IBM has said that it is ‘reinventing’ enterprise email with a newly announced mail offering that uses built-in analytics to help employees sift through information and find a ‘new way to converse’.

Dubbed IBM Verse, the product comes from the firm’s $100m investment in design innovation.

"The convergence of analytics, cloud, social and mobile technologies is not just impacting our personal lives, it’s profoundly changing how we work," said Bob Picciano, SVP at IBM’s Information and Analytics Group.

IBM claims that Verse uses built-in analytics to provide an ‘at-a-glance’ view that displays a user’s most important actions for the day. By learning unique employee preferences and priorities over time, it can provide context about a given project as well as the people and teams collaborating on it.

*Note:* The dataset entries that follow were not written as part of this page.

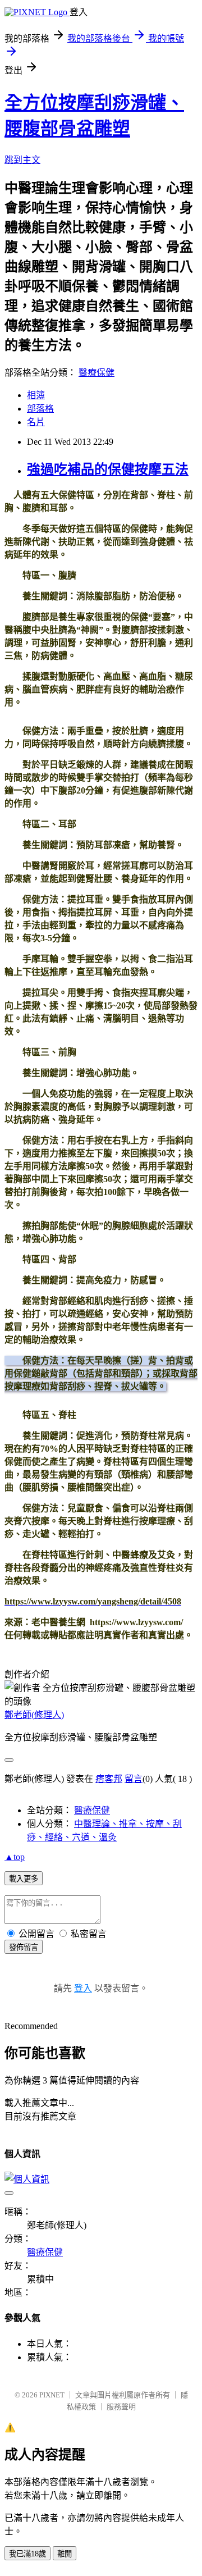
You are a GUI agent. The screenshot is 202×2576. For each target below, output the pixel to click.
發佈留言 (23, 1947)
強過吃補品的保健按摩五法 (108, 469)
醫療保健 (96, 372)
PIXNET (52, 2395)
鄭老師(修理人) (34, 1715)
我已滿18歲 (27, 2554)
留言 (134, 1779)
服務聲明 (121, 2406)
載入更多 (23, 1879)
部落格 (40, 408)
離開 (64, 2554)
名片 (36, 422)
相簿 (36, 395)
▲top (14, 1857)
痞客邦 (108, 1779)
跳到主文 (22, 160)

IBM said that the platform comes in contrast to other inbox competitors which mine users for their data.

"These forces are reshaping how people make decisions, create and share new ideas and collaborate across teams to get work done. With IBM Verse, we challenged our design teams to use analytics to completely reimagine the social collaboration experience to focus on engaging people and driving outcomes, not managing messages and inboxes."

Verse is built on the SoftLayer Cloud with enterprise-grade security, and is optimised for mobile use. Currently in beta, a freemium version will be available on the IBM Cloud Marketplace in early 2015.

IBM is highlighting the social angle of the platform and the use of analytics in providing useful, contextual applications.

Dion Hinchcliffe, a CSO and business strategist, said on Twitter: "I would agree that effectively merging email and social is useful advance.

"Products like IBM Verse also herald the arrival of contextual workplace. Situated views/actions with what you need most, next."